Check whether a batch of blocks exist in this tier.

Called from the worker thread — must be synchronous and must not touch the primary tier or scheduler state.

Returns a list parallel to keys: True if present, False if not.

Source code in vllm/v1/kv_offload/tiering/async_lookup.py
@abstractmethod
def batch_lookup(
    self, keys: list[OffloadKey], req_context: ReqContext
) -> Iterable[bool]:
    """
    Check whether a batch of blocks exist in this tier.

    Called from the worker thread — must be synchronous and must not
    touch the primary tier or scheduler state.

    Returns a list parallel to keys: True if present, False if not.
    """
    ...

cleanup(req_id)

Remove entries no longer needed by any active request.

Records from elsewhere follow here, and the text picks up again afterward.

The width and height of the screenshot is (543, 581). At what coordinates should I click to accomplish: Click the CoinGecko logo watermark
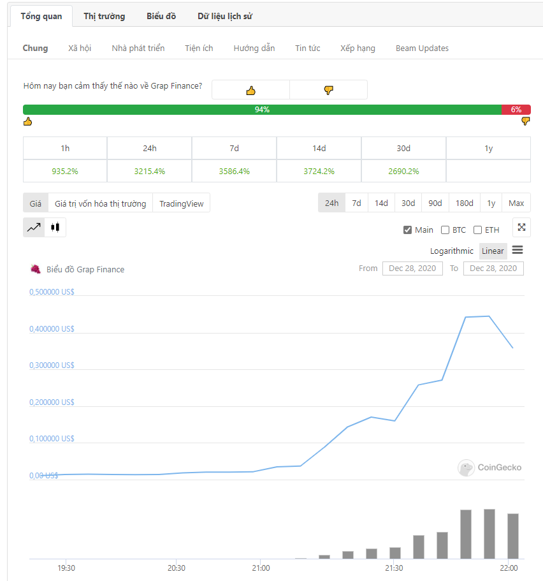point(489,467)
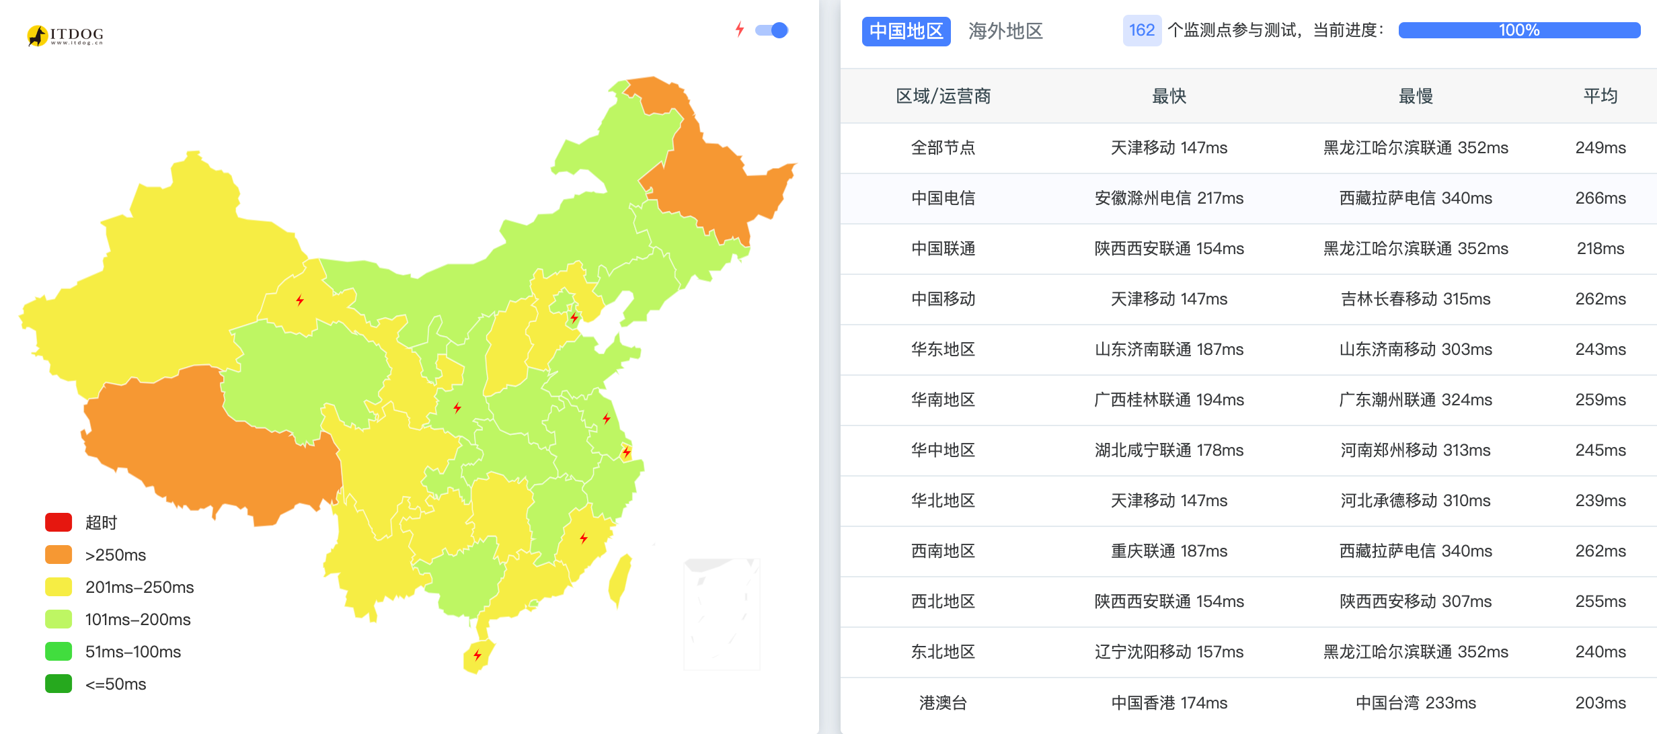This screenshot has height=734, width=1657.
Task: Select the 中国地区 tab
Action: (906, 31)
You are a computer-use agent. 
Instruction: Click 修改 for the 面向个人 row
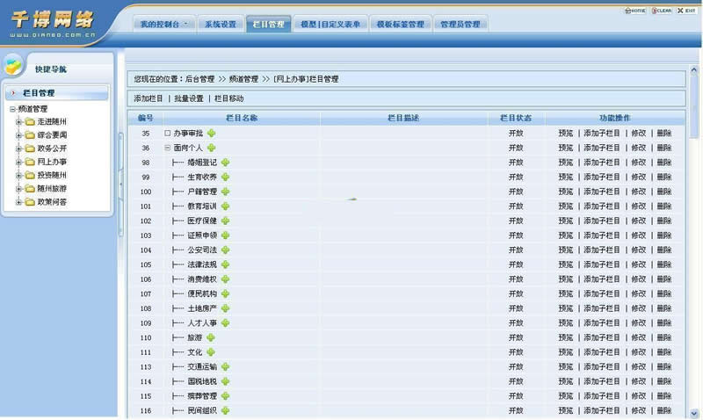(x=638, y=148)
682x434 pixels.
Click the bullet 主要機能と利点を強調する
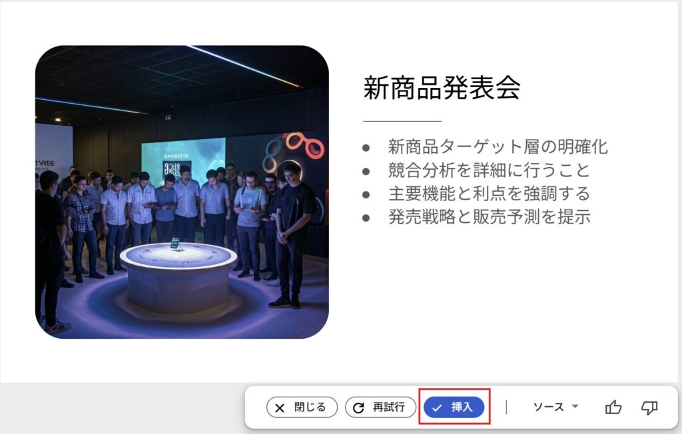[x=489, y=194]

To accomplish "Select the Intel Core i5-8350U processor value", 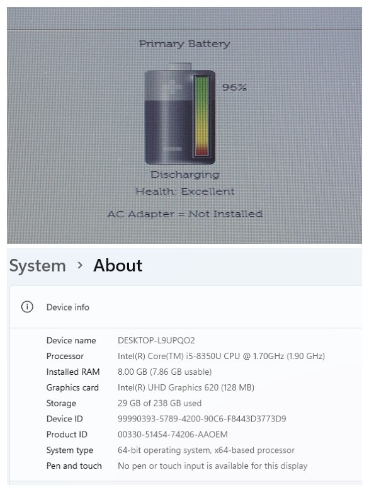I will (x=222, y=356).
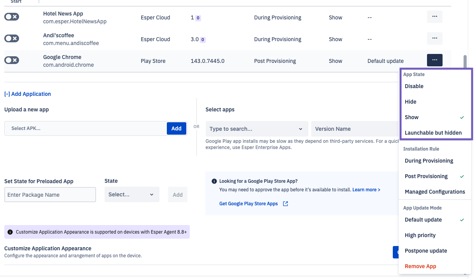The width and height of the screenshot is (476, 279).
Task: Click the blue Add button for APK upload
Action: pos(176,128)

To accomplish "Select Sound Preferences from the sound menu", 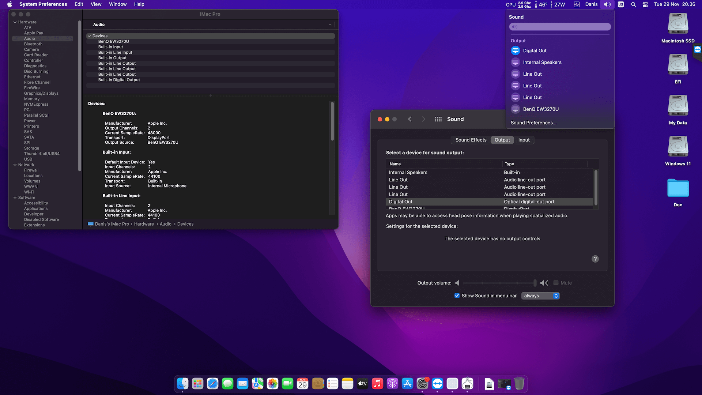I will pos(533,123).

Called from the tier's on_request_finished(). Uses the reverse index to visit only keys associated with this request.

Source code in vllm/v1/kv_offload/tiering/async_lookup.py
def cleanup(self, req_id: str) -> None:
    """Remove entries no longer needed by any active request.

    Called from the tier's on_request_finished(). Uses the reverse
    index to visit only keys associated with this request.
    """
    for key in self._req_keys.pop(req_id, ()):
        state = self._lookup_state[key]
        state.request_ids.discard(req_id)
        if not state.request_ids:
            del self._lookup_state[key]

drain_results()

Apply pending worker results to _lookup_state.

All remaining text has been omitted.